Return, word for word, every line starting at the line with "Open the File menu" and ending at the final line of the entries; skip the pictures.

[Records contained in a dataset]
++++++++
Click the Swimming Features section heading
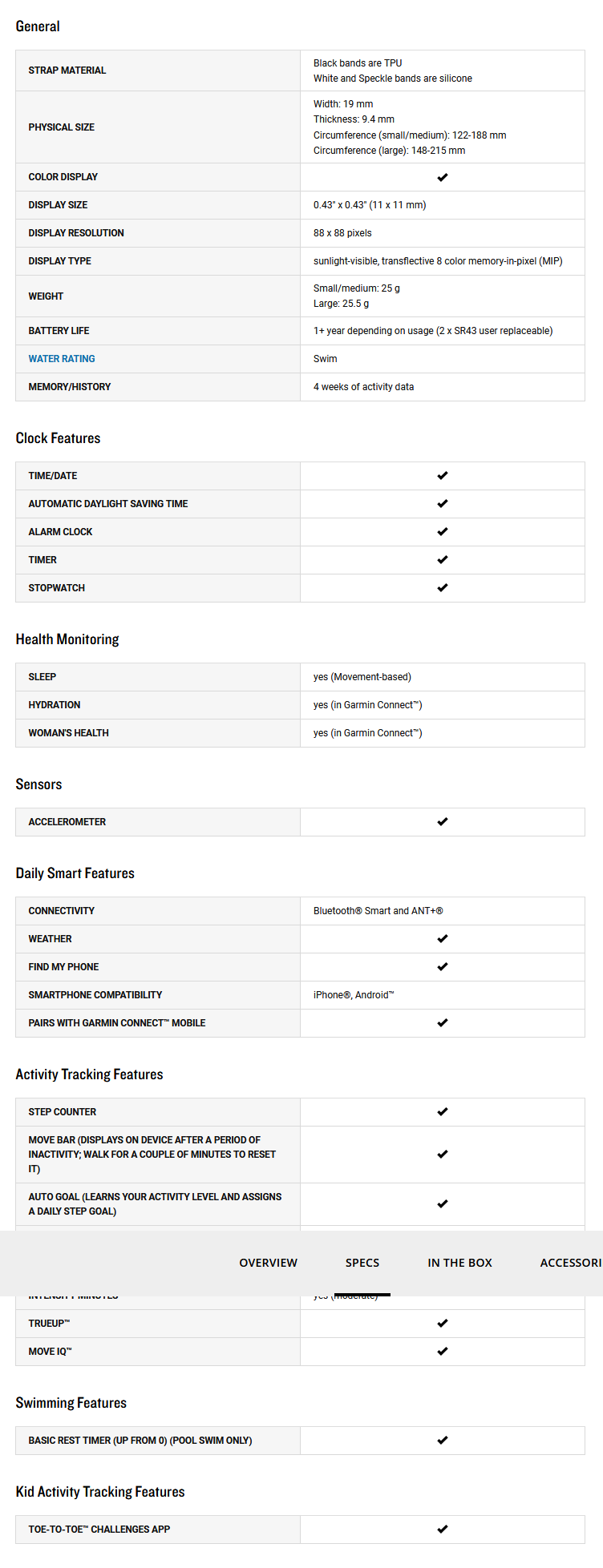This screenshot has width=603, height=1568. point(71,1403)
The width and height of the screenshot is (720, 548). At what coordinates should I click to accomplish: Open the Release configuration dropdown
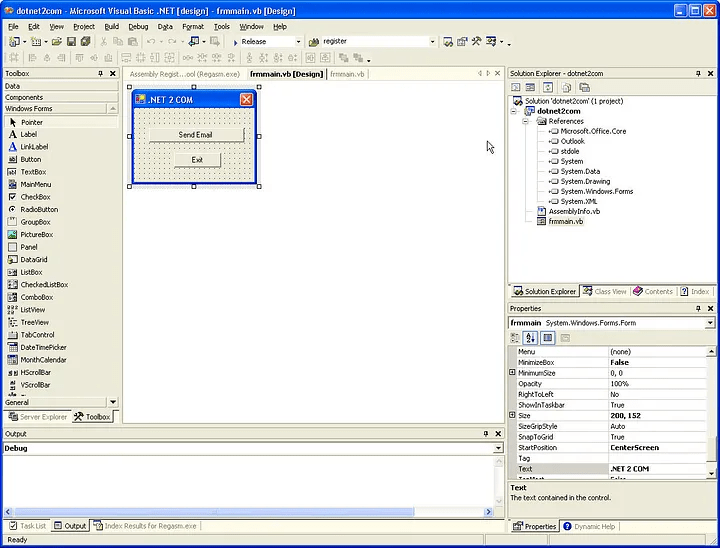pos(298,42)
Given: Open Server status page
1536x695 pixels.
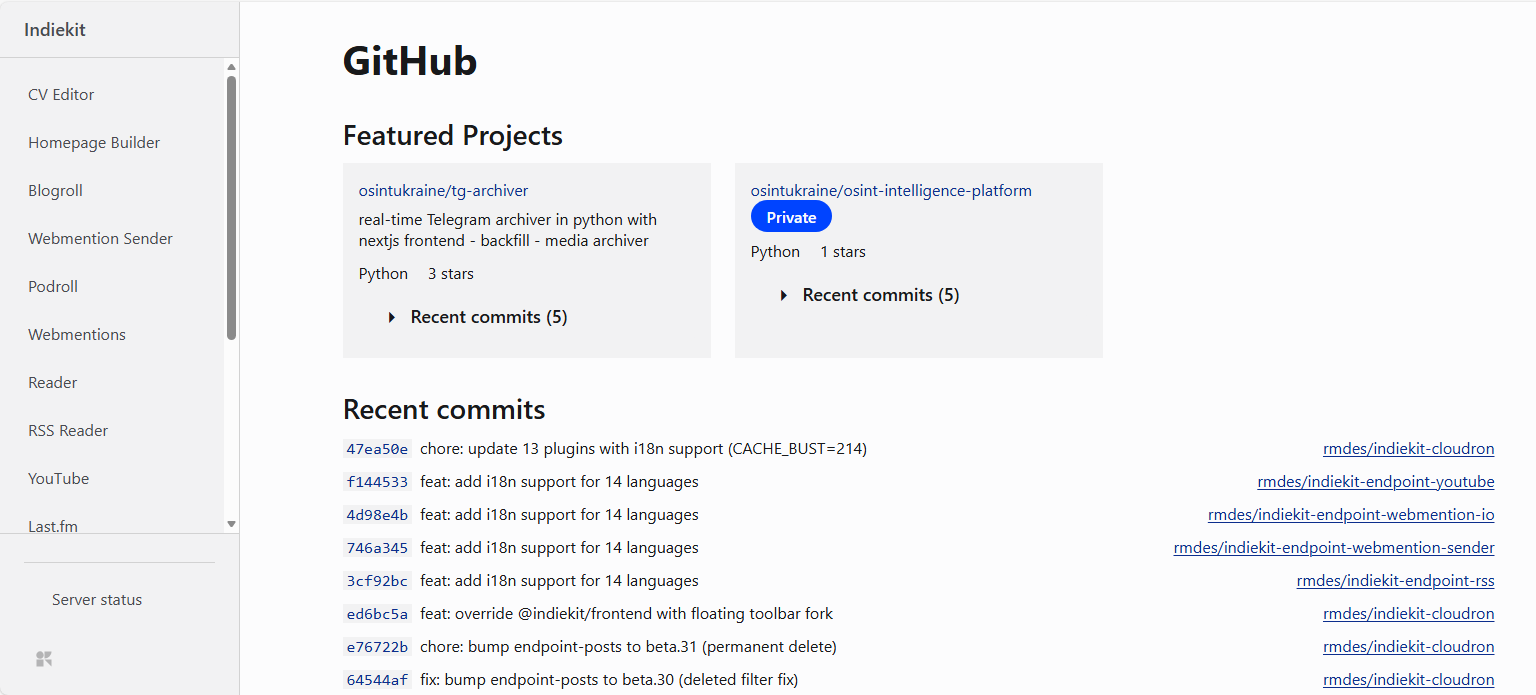Looking at the screenshot, I should tap(97, 600).
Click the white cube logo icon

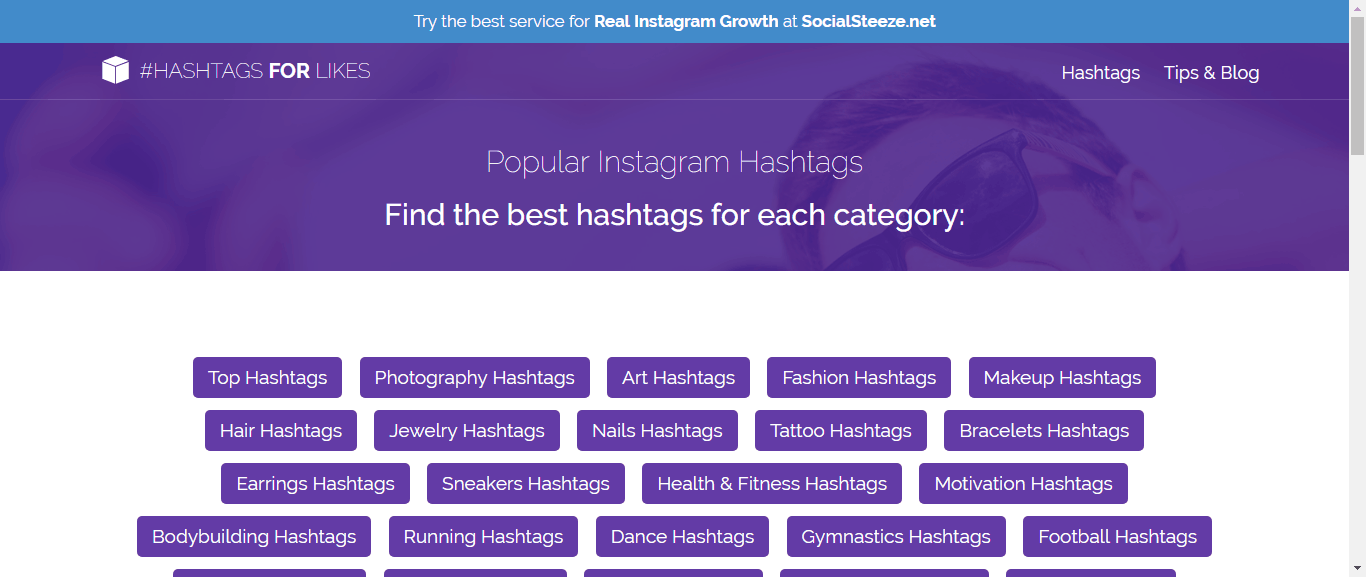[x=115, y=70]
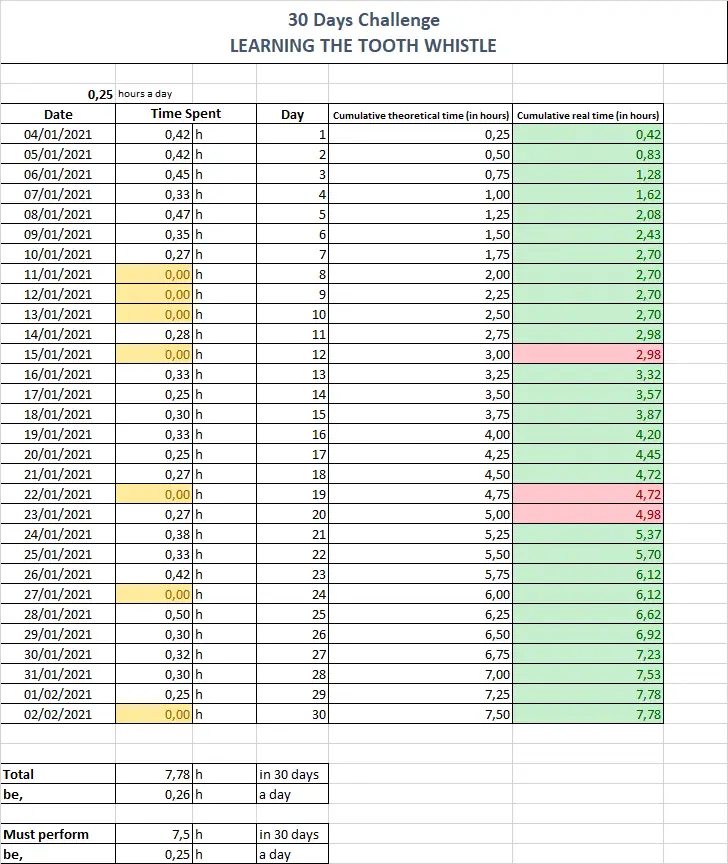Screen dimensions: 728x864
Task: Select 'Cumulative theoretical time (in hours)' header
Action: coord(421,115)
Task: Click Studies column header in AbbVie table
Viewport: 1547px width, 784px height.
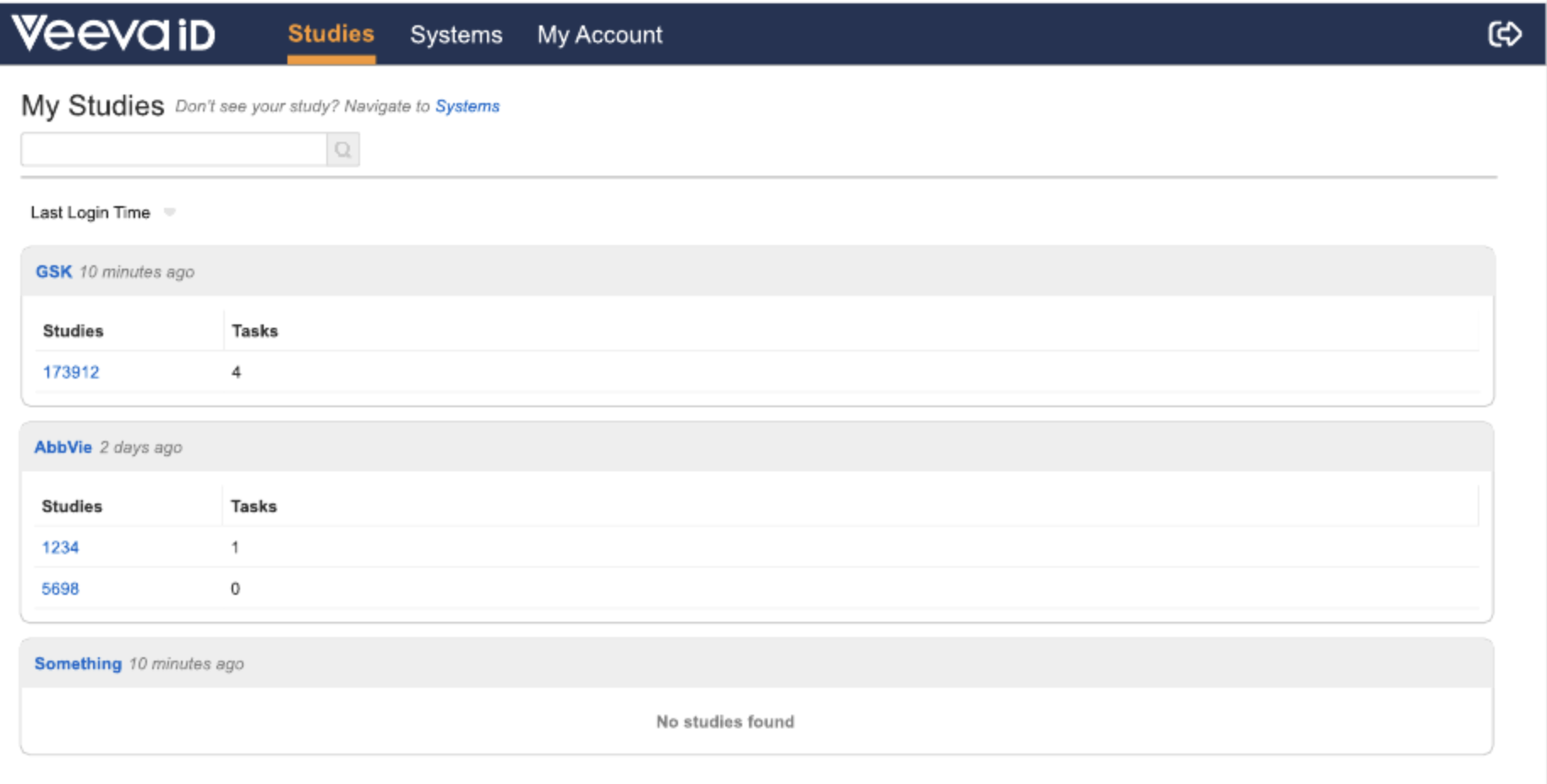Action: [x=72, y=506]
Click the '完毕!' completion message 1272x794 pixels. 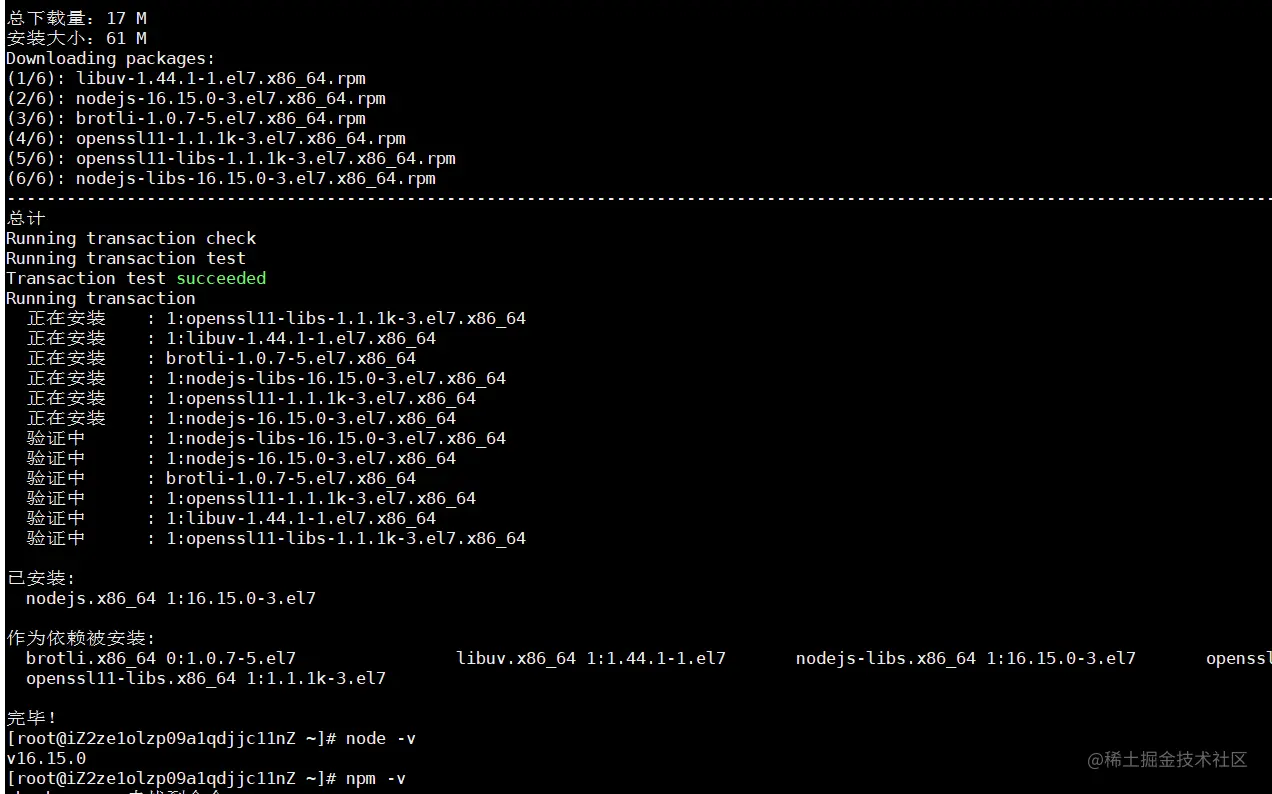[32, 718]
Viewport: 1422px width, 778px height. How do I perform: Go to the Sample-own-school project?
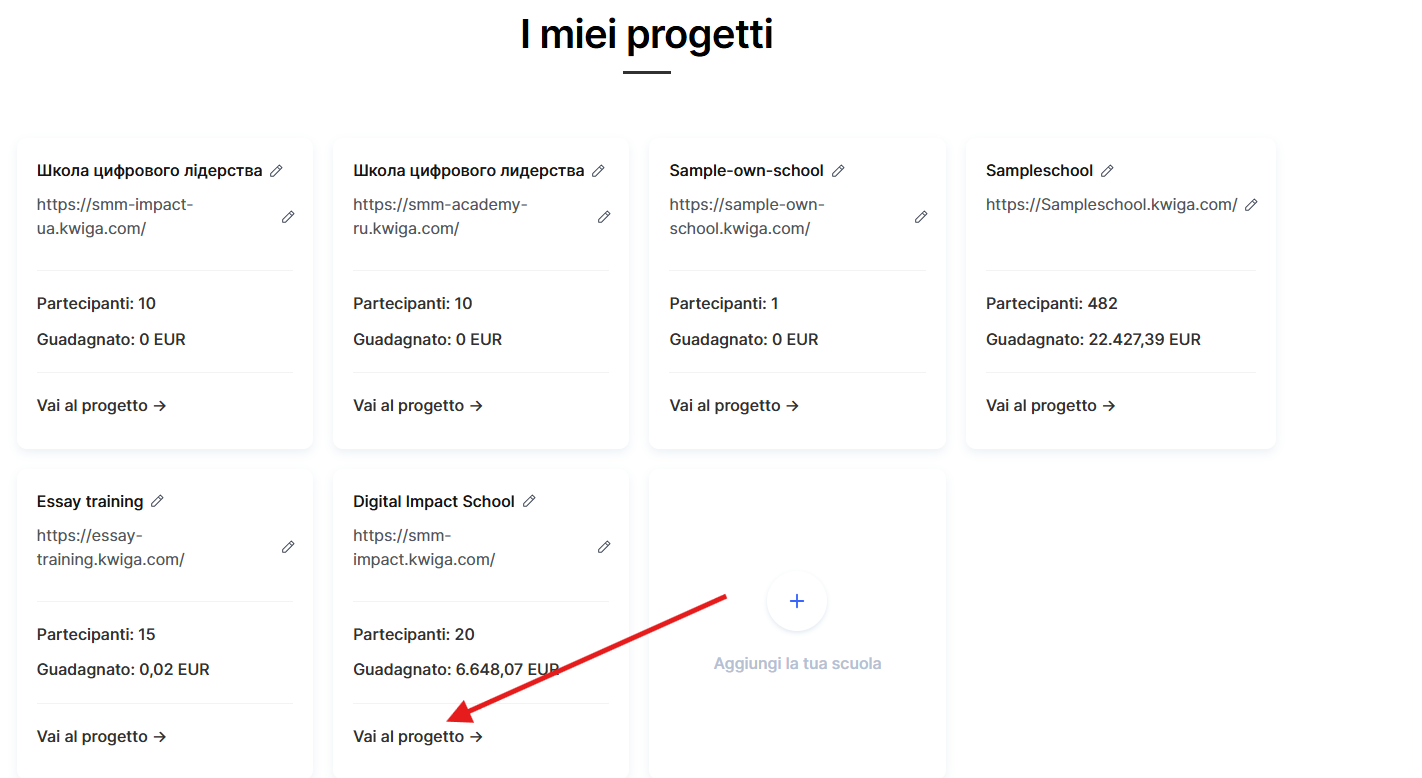pyautogui.click(x=734, y=406)
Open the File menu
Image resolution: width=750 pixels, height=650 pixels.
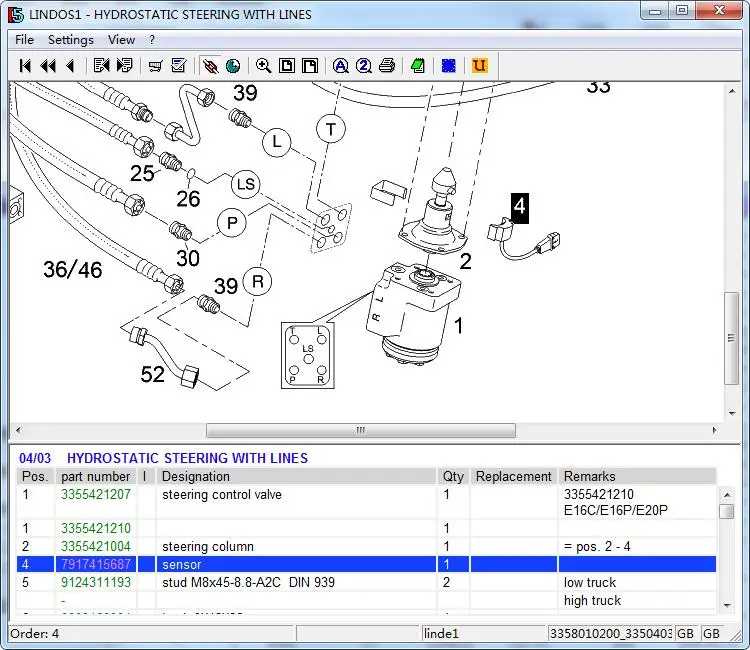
++++++++
[SOLUTION]
Open the File menu
Image resolution: width=750 pixels, height=650 pixels.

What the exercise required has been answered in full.